Start of Block

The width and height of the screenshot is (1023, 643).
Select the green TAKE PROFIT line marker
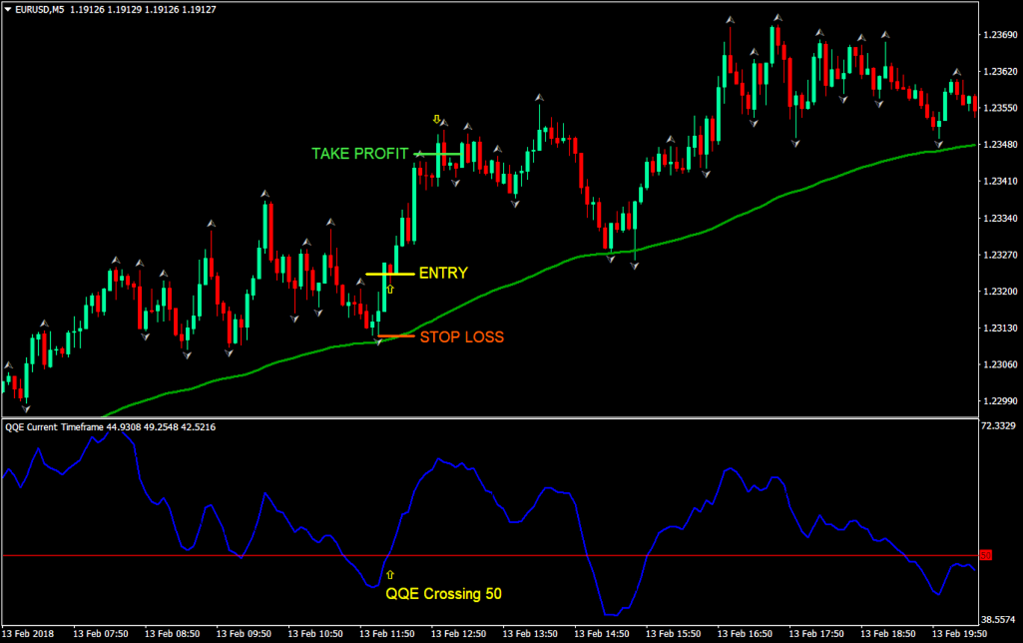pyautogui.click(x=440, y=153)
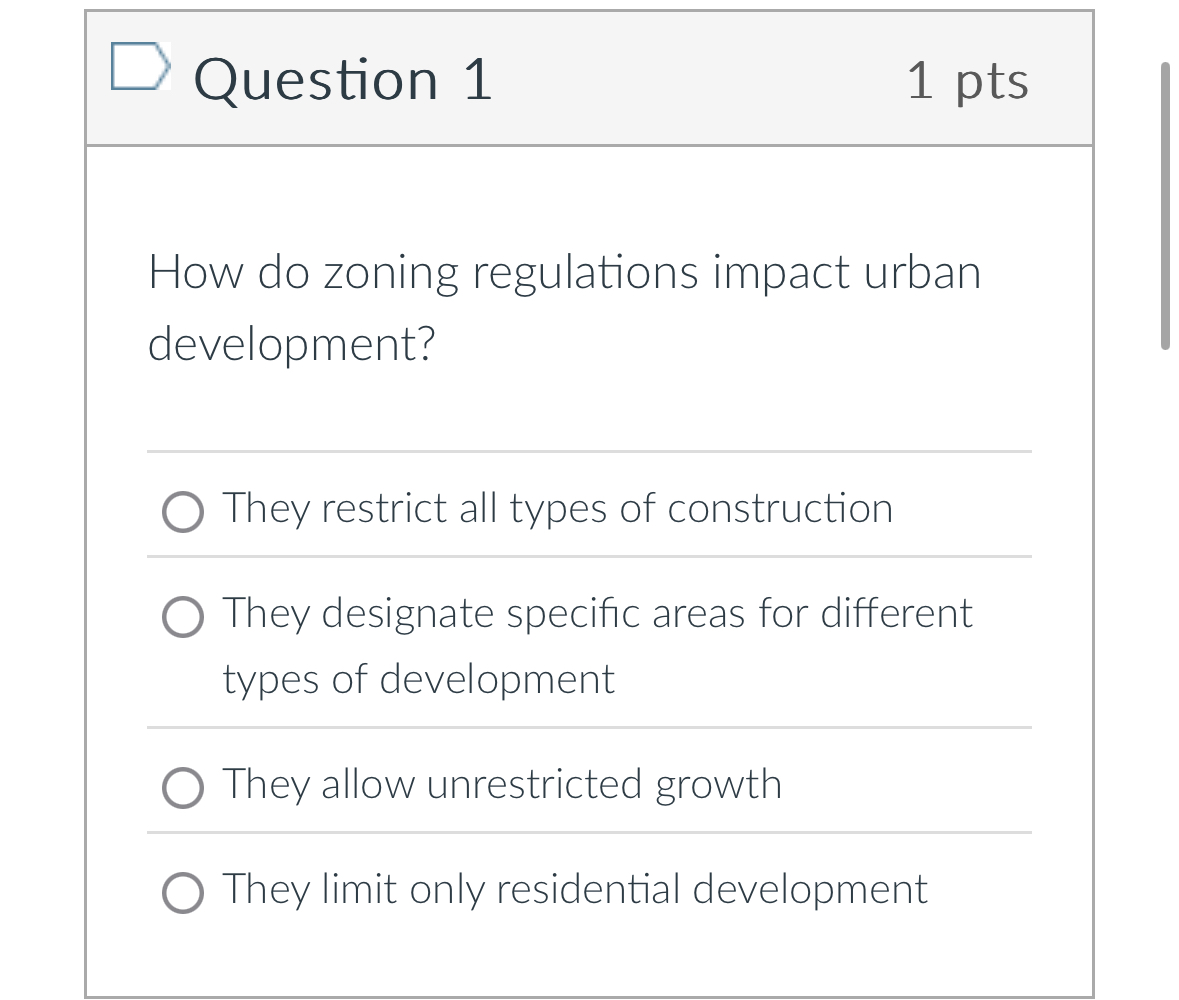Click the label 'They limit only residential development'
Image resolution: width=1179 pixels, height=1000 pixels.
(573, 889)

End of Block

▸ EXERCISE GOAL: The entries above are to be copied exactly, with every picture left out.

▸ EXERCISE SOLUTION:
The width and height of the screenshot is (1023, 643).
Select the green TAKE PROFIT line marker
pyautogui.click(x=440, y=153)
Click the label 'They limit only residential development'
Image resolution: width=1179 pixels, height=1000 pixels.
(573, 889)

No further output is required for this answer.